On me l'aurait racontée, je n'y aurais pas cru, tellement c'est énorme.
Je me serais dit: le gars, là, il galèje, l'est de Marseille (vous savez, la ville où une sardine a bouché le port).
Mais on ne me l'a pas racontée, je l'ai vécue.
Dans l'Hôtel des Impôts où j'officiais en tant qu'agent en 1999, des travaux de rénovation étaient en cours. Posté dans un Algeco à l'orée du
chantier, j'étais censé renseigner les gens, me confondre en excuses pour le dérangement, avant de les envoyer faire le tour du bâtiment, l'entrée se faisant par l'arrière pendant les travaux.
De faction donc, je surprends à un moment un incident entre deux artisans intervenant sur le chantier. Incident qui dégénère rapidement en rixe.
L'un des protagonistes est vraisemblablement un ancien légionnaire (chose qu'il m'a confirmée par la suite), tandis que l'autre est aussi épais qu'une feuille.
Pour 3 fois rien, le ton monte. Mon légionnaire (qui ne sentait pas le sable chaud, mais puait la sueur), énervé, chope par le colback l'autre artisan, le bouscule jusqu'à ce que ce dernier, apeuré
sans nul doute, et en état de défense, ouvre son opinel passablement usagé, qu'il brandit en retrait, comme pour prendre de l'élan avant de le planter dans le ventre de l'agresseur.
Hors de lui, le légionnaire ricane: pauvre lopette, tu crois me faire peur avec ton cure-dents ? et paf ! lui envoie un poing dans la tronche.
Le gars, sonné, s'écroule. Il crache du sang, puis un bridge.
Voyant la tournure des événements, je demande à ma collègue, qui a assisté en retrait à la scène, d'appeler la maréchaussée. Tandis que j'interviens physiquement, et avec le concours d'un ou deux
autres comparses, tente de les séparer et de les calmer.
La cavalerie déboule, à grand renfort de sirènes, type Chicago Vice.
Mon légionnaire reconnaît une inspectrice de police qui accompagne des agents en tenue. Il discute un moment avec elle.
En 30 secondes, ils font mine de repartir, satisfaits de la version qu'ils ont obtenu en l'absence de la victime évacuée vers l'infirmerie.
J'alpague un agent, et lui dis que les choses ne se sont pas passées comme il le croit. Je me présente, lui indique que j'ai tout vu depuis le début, et insiste pour témoigner à mon tour. C'est
bon, me dit-il, on a déjà tout.
Non, j'insiste, vous n'avez qu'une version des faits.

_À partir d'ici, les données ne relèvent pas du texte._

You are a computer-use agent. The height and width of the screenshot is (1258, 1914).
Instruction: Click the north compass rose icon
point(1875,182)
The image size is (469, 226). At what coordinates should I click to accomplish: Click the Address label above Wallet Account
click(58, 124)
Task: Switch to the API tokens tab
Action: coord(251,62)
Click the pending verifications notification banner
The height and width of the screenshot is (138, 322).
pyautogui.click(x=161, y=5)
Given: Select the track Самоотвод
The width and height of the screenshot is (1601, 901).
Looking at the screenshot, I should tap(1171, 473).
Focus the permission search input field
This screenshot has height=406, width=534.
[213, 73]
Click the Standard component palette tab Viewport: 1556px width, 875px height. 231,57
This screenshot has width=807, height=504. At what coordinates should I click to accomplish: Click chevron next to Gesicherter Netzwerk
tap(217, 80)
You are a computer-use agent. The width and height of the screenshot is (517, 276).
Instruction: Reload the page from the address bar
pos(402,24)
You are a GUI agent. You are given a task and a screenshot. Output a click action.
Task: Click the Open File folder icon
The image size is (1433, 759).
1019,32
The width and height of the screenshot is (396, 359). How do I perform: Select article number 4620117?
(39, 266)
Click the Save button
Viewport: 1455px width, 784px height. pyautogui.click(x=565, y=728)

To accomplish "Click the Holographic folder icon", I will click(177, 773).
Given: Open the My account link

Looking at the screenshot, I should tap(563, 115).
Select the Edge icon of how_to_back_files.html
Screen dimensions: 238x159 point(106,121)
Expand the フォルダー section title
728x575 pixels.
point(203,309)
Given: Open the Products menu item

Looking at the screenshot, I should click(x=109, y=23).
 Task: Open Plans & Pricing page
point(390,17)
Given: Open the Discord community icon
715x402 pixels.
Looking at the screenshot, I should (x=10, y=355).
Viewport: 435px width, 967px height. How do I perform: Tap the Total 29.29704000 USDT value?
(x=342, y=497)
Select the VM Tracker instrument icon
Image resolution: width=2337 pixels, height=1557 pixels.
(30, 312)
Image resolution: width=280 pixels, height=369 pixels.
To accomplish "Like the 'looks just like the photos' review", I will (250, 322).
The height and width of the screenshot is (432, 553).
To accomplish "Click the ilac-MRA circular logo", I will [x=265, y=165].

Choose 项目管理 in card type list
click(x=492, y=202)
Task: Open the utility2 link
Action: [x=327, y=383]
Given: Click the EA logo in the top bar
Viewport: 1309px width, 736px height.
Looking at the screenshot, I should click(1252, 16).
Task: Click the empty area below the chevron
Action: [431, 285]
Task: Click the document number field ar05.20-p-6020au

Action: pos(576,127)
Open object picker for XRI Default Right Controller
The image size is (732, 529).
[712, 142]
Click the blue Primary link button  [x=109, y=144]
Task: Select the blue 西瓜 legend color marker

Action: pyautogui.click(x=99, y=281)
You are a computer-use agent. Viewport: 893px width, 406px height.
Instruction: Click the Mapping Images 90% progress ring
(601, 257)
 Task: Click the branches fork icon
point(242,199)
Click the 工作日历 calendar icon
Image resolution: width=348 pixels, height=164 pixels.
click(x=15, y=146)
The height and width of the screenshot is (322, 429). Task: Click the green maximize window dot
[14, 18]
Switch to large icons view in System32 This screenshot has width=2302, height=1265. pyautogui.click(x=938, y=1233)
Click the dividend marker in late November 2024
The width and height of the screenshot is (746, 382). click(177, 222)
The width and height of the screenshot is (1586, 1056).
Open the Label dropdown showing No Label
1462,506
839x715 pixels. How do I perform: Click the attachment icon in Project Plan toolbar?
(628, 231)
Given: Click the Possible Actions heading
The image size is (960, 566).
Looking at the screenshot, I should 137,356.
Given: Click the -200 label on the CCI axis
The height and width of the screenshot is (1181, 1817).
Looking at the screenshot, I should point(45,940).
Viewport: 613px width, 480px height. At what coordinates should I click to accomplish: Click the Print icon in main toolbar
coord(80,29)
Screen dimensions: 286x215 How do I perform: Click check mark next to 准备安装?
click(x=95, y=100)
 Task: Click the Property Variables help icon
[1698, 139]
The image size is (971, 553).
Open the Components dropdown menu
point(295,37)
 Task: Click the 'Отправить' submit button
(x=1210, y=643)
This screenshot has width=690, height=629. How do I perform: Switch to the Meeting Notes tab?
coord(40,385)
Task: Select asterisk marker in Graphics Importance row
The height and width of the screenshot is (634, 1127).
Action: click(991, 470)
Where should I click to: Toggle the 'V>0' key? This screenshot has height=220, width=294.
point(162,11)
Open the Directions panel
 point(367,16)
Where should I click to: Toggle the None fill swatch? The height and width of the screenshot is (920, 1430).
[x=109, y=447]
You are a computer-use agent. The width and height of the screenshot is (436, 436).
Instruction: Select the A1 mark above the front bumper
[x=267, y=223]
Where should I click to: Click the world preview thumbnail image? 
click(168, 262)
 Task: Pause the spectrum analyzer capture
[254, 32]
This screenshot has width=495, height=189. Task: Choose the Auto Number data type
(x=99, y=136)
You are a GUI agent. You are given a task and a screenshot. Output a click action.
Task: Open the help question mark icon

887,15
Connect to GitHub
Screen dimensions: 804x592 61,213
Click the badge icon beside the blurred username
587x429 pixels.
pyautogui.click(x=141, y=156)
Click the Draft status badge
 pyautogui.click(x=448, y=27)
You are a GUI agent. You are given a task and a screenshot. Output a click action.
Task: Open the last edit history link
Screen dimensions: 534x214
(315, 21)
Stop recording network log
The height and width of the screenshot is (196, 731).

Moi, je ne suis pas partie prenante, et j'affirme que ce n'est pas comme ça que cela s'est passé.
Visiblement ennuyé, il note mes coordonnées, et me dit que le commissariat me recontactera.
Effectivement, le lendemain, je reçois un coup de fil d'un commandant, me demandant de passer déposer pendant les heures de bureau.
Je lui explique que je suis agent de l'administration, que les événements se sont déroulés pendant le cadre de mon travail.
Bien que mû par un réflexe citoyen, je n'ai pas à prendre sur mon temps personnel pour déposer, autrement dit poser un congé pour accomplir mon devoir.
En conséquence, je demande à ma hiérarchie.
Et c'est là que ça commence....
J'en parle à ma contrôleuse au grand coeur, à qui je raconte tout:
- Houlalà ! qu'elle me fait. Faut voir avec le Chef de Centre.
Je vais voir le Chef de Centre à qui je raconte tout depuis le bédut:
- Houlalà ! qu'il me fait. Faut voir avec la Responsable de Centre.
(On notera au passage que le chef de centre n'est pas responsable, et que la responsable n'est pas chef...)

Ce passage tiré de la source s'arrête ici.